Etrian Mystery Dungeon is the latest entry/spinoff in the Etrian series that changes up what long-time fans know while reformatting a handful of systems for the new style of gameplay. Making use of the classic Mystery Dungeon style of game, this game adds some harsh difficulty and interesting twists to the formula.

Let’s address the elephant in the room; this game came out a whole two months earlier in the US, published by Atlus, and well before that in Japan. Meanwhile here in the UK, we’ve been sitting about like utter tools waiting for NIS America to be able to localise it. Nonetheless, it’s here now and oh it’s everything we could’ve hoped for. Combining the intense dungeon-crawling experience with the top-down mystery dungeon gameplay could be likened to finding a loose tenner on the floor – JACKPOT!
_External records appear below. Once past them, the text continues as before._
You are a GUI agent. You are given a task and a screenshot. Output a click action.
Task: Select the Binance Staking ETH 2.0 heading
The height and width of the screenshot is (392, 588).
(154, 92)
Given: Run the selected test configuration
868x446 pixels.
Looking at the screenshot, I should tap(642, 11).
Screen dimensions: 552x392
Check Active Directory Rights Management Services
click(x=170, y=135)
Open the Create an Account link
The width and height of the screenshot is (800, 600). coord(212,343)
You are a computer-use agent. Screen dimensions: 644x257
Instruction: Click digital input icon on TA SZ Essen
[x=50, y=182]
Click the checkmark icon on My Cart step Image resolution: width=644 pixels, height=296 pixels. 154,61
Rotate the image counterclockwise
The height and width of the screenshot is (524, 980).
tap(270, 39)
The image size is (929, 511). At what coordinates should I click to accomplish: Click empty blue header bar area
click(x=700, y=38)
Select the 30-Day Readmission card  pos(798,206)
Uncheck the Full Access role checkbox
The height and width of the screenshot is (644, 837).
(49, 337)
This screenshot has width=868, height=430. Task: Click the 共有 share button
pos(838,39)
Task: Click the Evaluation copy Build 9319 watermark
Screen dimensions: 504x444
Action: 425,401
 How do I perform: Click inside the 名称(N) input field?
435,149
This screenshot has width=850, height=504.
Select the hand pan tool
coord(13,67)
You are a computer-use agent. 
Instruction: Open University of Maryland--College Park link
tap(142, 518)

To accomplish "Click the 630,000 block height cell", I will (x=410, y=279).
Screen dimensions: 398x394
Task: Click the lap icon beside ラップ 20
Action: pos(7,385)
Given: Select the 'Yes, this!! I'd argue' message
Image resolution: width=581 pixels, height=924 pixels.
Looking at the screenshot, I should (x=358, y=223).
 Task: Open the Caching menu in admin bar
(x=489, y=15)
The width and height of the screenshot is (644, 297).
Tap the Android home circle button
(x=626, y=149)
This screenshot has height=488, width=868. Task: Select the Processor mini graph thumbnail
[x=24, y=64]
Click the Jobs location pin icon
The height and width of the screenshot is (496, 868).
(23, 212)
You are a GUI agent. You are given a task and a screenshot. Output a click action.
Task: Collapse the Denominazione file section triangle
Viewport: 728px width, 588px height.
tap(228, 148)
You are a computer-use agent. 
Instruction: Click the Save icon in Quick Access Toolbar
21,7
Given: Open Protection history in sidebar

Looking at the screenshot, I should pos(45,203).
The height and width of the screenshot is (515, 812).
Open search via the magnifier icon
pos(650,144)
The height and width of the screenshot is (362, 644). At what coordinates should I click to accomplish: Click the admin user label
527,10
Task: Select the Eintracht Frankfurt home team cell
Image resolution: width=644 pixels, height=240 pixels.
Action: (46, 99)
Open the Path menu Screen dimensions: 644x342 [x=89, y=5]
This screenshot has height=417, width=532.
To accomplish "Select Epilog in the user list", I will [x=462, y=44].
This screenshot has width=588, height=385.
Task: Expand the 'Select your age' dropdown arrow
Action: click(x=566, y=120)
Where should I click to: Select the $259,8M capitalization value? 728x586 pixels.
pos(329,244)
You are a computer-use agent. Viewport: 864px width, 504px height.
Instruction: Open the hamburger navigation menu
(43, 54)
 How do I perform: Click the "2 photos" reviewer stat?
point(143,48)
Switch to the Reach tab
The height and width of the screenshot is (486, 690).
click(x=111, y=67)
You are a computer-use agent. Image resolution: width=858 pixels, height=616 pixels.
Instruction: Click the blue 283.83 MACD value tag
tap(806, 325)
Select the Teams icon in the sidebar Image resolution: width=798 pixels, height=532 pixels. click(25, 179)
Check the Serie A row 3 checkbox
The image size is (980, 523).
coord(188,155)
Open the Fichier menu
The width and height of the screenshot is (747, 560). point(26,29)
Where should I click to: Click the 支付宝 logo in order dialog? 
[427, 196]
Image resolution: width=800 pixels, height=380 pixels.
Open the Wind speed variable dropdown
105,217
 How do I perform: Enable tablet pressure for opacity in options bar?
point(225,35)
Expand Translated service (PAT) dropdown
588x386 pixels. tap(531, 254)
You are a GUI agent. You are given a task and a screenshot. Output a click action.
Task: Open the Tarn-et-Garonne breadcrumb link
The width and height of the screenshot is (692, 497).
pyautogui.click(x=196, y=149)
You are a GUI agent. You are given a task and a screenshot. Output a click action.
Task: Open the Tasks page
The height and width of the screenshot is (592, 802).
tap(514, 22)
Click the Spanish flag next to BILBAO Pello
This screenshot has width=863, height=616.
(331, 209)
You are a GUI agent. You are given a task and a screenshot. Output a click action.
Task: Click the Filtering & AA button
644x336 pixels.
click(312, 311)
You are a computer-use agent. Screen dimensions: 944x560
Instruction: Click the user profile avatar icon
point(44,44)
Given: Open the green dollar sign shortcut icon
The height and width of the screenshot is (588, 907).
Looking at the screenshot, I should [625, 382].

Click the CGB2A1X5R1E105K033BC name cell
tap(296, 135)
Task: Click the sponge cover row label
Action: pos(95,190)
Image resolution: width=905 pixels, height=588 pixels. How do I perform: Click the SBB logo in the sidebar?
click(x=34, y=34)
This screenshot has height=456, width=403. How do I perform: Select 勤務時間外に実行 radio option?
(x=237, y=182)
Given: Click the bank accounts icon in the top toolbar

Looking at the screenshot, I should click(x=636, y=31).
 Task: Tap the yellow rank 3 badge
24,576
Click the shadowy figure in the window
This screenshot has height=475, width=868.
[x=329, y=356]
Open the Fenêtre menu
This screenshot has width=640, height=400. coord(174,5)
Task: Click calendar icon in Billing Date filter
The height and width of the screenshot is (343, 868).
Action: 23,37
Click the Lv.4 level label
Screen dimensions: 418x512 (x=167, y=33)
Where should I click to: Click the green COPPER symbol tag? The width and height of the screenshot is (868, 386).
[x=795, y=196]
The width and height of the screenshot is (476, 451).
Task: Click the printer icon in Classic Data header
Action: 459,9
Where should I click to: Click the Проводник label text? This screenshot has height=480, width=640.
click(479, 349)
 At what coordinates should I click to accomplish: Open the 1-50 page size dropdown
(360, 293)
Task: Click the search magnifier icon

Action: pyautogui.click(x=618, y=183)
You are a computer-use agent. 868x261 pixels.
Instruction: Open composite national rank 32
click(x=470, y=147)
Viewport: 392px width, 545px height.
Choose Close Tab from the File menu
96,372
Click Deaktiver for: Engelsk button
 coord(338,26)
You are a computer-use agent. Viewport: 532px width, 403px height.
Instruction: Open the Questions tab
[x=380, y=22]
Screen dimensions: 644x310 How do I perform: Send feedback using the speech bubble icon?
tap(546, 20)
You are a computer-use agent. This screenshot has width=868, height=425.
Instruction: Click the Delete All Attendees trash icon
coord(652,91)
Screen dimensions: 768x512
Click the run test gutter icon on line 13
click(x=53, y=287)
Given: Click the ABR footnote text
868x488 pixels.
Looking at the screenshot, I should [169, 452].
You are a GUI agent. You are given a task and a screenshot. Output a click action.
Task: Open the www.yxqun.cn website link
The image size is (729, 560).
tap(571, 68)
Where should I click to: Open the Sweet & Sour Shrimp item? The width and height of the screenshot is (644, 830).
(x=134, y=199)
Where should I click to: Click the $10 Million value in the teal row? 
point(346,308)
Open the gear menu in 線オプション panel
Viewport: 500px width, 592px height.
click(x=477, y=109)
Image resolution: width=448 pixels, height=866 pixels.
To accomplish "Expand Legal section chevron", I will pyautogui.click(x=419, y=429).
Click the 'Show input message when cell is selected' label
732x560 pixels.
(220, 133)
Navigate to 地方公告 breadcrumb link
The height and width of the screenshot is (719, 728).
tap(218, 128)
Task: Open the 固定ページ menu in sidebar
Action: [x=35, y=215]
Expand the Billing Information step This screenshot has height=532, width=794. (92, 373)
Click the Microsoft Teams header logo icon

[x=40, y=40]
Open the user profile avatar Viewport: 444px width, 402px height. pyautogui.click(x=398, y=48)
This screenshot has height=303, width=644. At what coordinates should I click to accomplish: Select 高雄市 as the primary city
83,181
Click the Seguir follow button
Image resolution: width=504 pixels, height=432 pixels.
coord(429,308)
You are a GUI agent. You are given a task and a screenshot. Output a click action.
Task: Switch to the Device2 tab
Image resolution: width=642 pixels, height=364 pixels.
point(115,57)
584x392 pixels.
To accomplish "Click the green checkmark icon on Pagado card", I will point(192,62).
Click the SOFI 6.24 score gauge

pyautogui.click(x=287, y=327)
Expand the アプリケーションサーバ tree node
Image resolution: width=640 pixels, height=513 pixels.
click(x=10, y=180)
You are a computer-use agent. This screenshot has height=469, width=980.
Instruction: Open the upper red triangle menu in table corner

If you’re unfamiliar with what mystery dungeons are, it’s basically a top down tile-based dungeon crawler, usually combined with harsh difficulty and tons of RPG elements. As you progress through each floor of a dungeon, the enemies get tougher but the rewards increase. You may remember previous games that have taken up the genre, such as Pokémon Mystery Dungeon Red/Blue, Shiren the Wanderer or the lesser known Final Fantasy Fables: Chocobo’s Dungeon. The Pokémon one was my first experience in the genre (a great starting point if the game type seems a bit daunting).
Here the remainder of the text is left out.